The ones you listed look like they would be destroyed very easily.


----------



## Shell (Oct 19, 2009)

trainingjunkie said:


> I would go with this: https://www.amazon.com/MidWest-Fold...404952&sr=8-1&keywords=exercise+pens+for+dogs
> 
> The ones you listed look like they would be destroyed very easily.


Yeah, the cloth one is very easily chewed on. Or pushed over, or clawed up. Basically, it is for well trained dogs with a good sense of boundaries who only need a reminder of location. The plastic might last longer than cloth but is smaller and not even cheaper than the wire.


----------



## trainingjunkie (Feb 10, 2010)

Shell said:


> Yeah, the cloth one is very easily chewed on. Or pushed over, or clawed up. Basically, it is for well trained dogs with a good sense of boundaries who only need a reminder of location. The plastic might last longer than cloth but is smaller and not even cheaper than the wire.
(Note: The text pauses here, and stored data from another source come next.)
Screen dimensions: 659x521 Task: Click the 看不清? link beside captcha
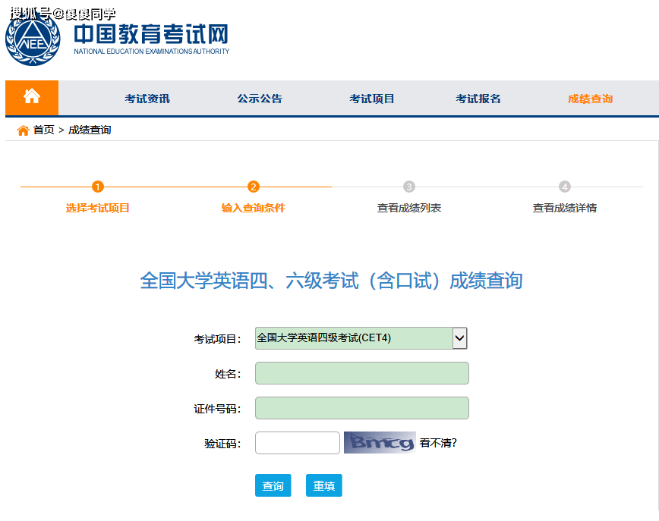coord(437,442)
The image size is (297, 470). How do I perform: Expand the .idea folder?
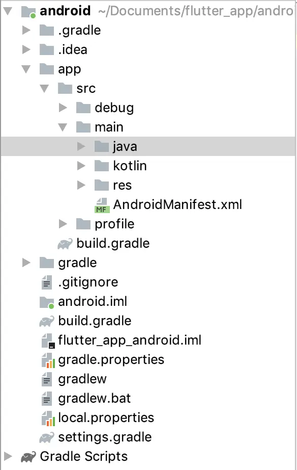click(x=25, y=49)
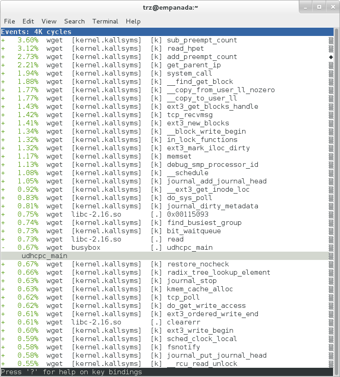Expand the sub_preempt_count entry
340x377 pixels.
[x=3, y=40]
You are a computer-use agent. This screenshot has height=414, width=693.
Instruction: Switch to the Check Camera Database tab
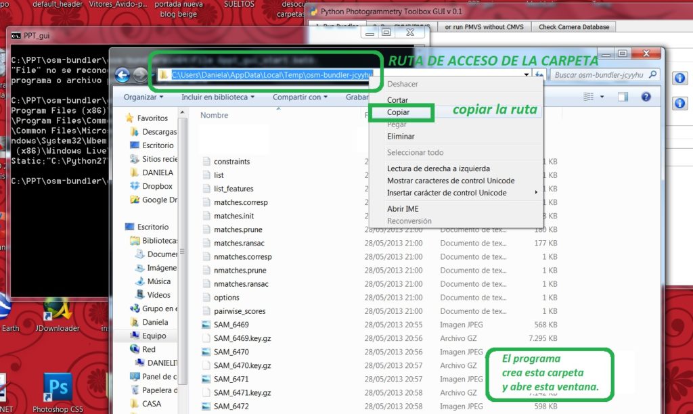(574, 27)
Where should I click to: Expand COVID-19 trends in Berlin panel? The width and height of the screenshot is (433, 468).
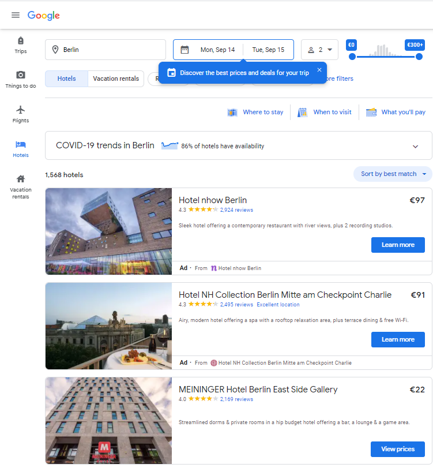(x=415, y=146)
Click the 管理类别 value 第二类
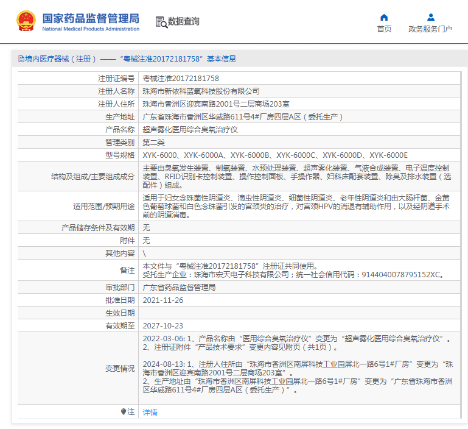Screen dimensions: 468x429 (x=153, y=143)
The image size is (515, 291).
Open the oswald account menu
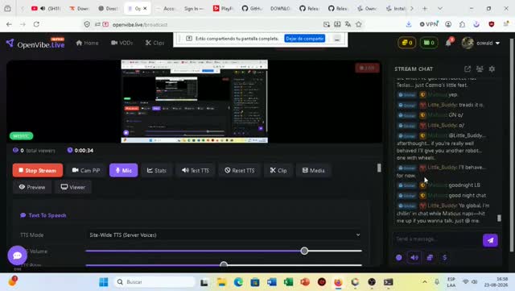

I am ashamed to admit that I own 5 of them...


----------



## Shell (Oct 19, 2009)

trainingjunkie said:


> I am ashamed to admit that I own 5 of them...


Five of the cloth? or plastic? Or wire?

I like the cloth for trained dogs who aren't chewers. The plastic seems unwieldy to me and not a big step up from cloth even. The wire seems infinitely useful. I'm not a full-time crate and rotate household but during foster times, it becomes something along those lines. Mostly baby gates, doors and crates so no ex-pen direct experience.


----------



## trainingjunkie (Feb 10, 2010)

5 metal. We use 4 of them when we camp.


----------



## trainingjunkie (Feb 10, 2010)




----------



## Shell (Oct 19, 2009)

trainingjunkie said:


>


Love it. If I camped, I would totally have (or want!) a set-up like that. Or if I had an open plan house or well, a house larger than those ex-pens probably add up to in square footage


----------



## trainingjunkie (Feb 10, 2010)

Shell said:


> Love it. If I camped, I would totally have (or want!) a set-up like that. Or if I had an open plan house or well, a house larger than those ex-pens probably add up to in square footage


Ha! Every year, I get my husband to go along with "just one more." I am concerned that I will not be able to sell the "one more" thing next spring! Fortunately, my mother is on my side and says she'll get me another for Christmas. My goal is to fence a large arc around the camper. I'm almost there! It's really pretty excessive...


----------



## Robin Whiskers (Sep 30, 2016)

My dog isn't a chewer and usually not an escape artist, but for the safety of the cats I still want something he couldn't chew through or escape if he wanted to.


----------



## 3GSD4IPO (Jun 8, 2016)

Your question is "can my dog live in a kennel?" Yes. Your dog can and considering the height of your dog's prey drive (certainly a desirable breed trait) and the need to keep cats, that will work. 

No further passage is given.